A missing point in favor of coordination getting easier: AI safety as a field seems likely to mature over time, and as it does the argument "let's postpone running this AGI code until we first solve x" may become more compelling, as x increases in legibility and tractability.
elityre makes a sincere effort to examination of the question from the ground up. But this overlooks the work that's already been done in similar fields. A lot of what has been accomplished with regard to applied genetic research is likely to be transferable, for instance.
More generally, formal methods of safety engineering can provide a useful framework, when adapted flexibly to reflect novel aspects of the question.
Are there existing agreements constraining the deployment of applied genetic research? What are the keywords I should search for, if I want to know more?

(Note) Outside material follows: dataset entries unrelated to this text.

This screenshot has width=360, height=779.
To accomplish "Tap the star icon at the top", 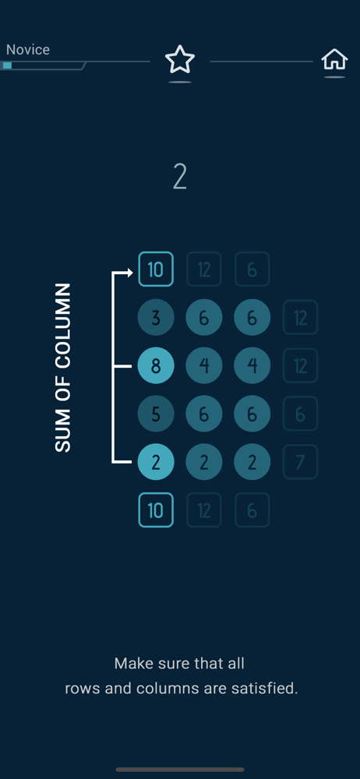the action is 179,60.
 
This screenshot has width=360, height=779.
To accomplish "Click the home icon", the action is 334,60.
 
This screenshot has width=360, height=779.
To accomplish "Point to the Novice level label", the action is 28,50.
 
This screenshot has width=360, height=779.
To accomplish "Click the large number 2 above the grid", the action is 179,177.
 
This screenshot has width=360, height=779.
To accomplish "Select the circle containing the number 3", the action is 156,318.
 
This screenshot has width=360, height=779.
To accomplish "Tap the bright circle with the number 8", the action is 156,365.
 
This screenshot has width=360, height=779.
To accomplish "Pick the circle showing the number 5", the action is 156,414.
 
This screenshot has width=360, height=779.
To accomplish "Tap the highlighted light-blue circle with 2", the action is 156,462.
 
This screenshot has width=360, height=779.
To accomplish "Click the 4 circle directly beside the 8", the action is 204,365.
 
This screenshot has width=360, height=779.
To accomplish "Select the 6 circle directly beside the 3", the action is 204,318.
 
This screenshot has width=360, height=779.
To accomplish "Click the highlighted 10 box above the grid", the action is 156,270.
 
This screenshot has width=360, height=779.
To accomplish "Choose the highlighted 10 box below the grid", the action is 156,509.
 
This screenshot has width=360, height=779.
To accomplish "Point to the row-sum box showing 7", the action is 300,462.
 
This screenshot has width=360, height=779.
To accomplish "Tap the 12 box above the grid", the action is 204,270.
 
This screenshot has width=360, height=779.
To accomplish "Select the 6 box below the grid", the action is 252,509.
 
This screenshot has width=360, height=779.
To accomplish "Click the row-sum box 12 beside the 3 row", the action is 300,318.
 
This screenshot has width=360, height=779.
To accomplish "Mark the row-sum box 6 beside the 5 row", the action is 300,414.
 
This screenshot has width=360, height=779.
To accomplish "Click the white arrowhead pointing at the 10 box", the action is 130,272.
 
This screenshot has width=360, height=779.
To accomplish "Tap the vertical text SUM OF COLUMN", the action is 63,368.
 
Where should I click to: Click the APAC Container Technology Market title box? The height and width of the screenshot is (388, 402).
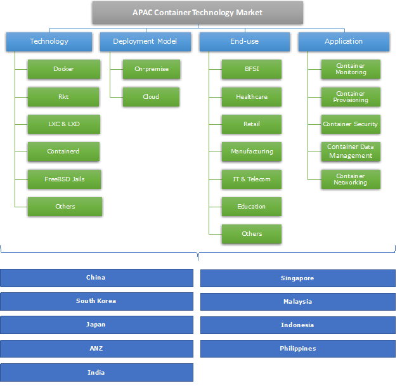(197, 13)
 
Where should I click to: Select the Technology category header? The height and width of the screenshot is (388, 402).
(49, 42)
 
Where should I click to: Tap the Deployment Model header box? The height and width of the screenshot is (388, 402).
(145, 42)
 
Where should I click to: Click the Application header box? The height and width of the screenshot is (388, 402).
(344, 42)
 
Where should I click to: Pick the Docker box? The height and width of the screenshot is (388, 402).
(64, 69)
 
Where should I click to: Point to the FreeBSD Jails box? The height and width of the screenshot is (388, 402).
(64, 179)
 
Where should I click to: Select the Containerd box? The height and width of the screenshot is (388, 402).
(64, 152)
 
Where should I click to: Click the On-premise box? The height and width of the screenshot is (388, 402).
(151, 69)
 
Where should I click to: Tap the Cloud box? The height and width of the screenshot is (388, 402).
(151, 97)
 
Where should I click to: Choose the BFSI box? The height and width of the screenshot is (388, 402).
(252, 69)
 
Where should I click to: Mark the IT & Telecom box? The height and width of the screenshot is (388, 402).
(252, 179)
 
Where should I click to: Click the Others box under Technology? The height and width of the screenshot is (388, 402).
(65, 207)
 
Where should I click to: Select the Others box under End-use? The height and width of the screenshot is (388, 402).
(252, 234)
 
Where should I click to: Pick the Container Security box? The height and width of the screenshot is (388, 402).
(351, 124)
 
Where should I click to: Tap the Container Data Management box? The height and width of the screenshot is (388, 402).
(351, 152)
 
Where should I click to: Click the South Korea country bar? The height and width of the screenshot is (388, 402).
(96, 301)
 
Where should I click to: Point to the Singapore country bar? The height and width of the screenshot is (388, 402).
(297, 278)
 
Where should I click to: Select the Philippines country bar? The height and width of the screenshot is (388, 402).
(297, 349)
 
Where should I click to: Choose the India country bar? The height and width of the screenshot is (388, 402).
(96, 373)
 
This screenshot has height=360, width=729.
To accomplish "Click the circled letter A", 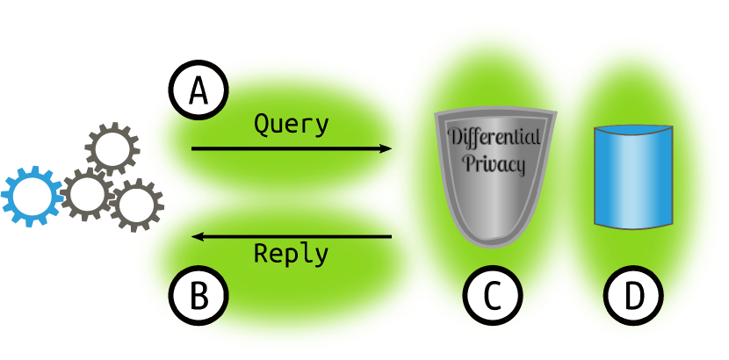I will (x=198, y=90).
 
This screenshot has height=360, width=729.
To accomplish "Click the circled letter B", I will (x=198, y=297).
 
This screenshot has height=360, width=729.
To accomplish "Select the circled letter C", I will (x=493, y=297).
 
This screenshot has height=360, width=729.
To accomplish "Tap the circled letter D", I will (x=633, y=297).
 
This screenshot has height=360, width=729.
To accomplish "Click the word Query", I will (x=292, y=125).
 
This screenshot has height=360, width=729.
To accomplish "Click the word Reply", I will (x=292, y=254).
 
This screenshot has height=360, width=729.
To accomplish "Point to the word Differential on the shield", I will (x=495, y=138).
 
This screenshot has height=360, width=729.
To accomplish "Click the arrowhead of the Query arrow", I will (x=386, y=149).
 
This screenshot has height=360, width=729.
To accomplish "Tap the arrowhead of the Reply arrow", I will (x=198, y=236).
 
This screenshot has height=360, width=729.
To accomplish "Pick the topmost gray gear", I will (x=112, y=148).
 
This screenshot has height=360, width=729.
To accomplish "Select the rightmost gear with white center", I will (x=136, y=205).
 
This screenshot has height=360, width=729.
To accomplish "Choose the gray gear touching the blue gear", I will (x=86, y=195).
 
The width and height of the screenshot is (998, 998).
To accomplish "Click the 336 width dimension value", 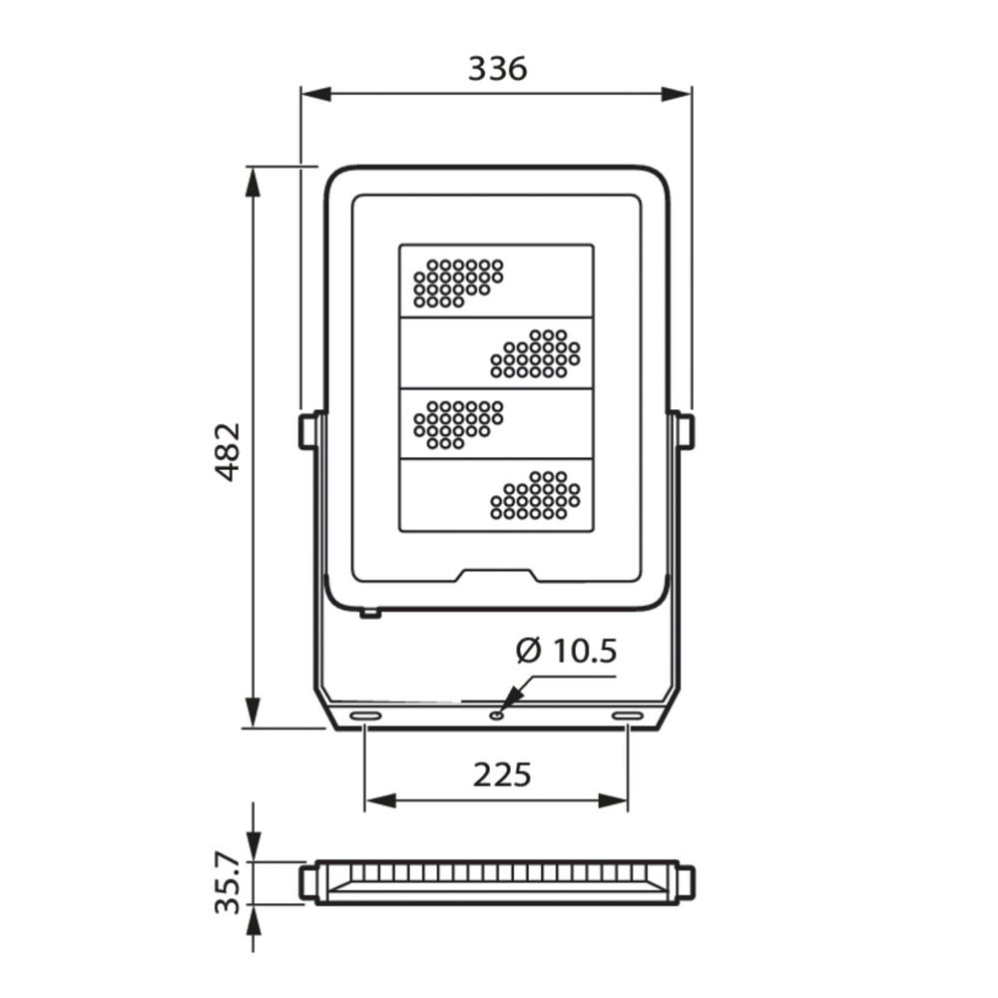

The only thing I know about this area is that an unaffiliated researcher used CRISPR to modify human embryos, and that most of the field rebuked him for it. This suggests that there are general norms about which experiments are irresponisble to try, but not strong coordination that prevents those experiments from being done.
I suspect that one of the factors that will make coordinating to not build AGI harder is that the incentive to build AGI will become greater for a larger amount of people. Right now, there's a large class of people who view AI as a benign technology, that will bring about large amounts of economic growth, and that it's effects are going to be widespread and positive. I think this position is best captured by Andew Ng when he says "AI is the new electricity". Likewise, the Whitehouse states "Artificial intelligence holds the promise of great benefits for American workers, with the potential to improve safety, increase productivity, and create new industries we can’t yet imagine.".
However, as time goes by AI capabilities grow and so will public demonstrations of what's possible with AI. This will cause people to revise upwards their beliefs about the impact/power of AI and AGI and drag far more actors into the game. I think that if the Whitehouse shared the views of DeepMind or OpenAI on AGI, they wouldn't hesitate to start the equivalent of a second Manhattan project.
New consideration: hyperbolic time discounting suggests it gets harder over time. It's easier to lose a benefit that seems far off in the future than to lose a benefit that seems imminent.
(Though usually I think of this consideration as suggesting that coordination right now will be easier than we think.)
Hyperbolic discounting applies to negative as well, correct? Which means this could go either way.
In what situation should a longtermist (a person who cares about people in the future as much as they care about people in the present) ever do hyperbolic discounting
The question makes the assumption that "The World" is in any way coordinating or will ever coordinate to build AGI. I posit that "The World" has not and will not coordinate anything.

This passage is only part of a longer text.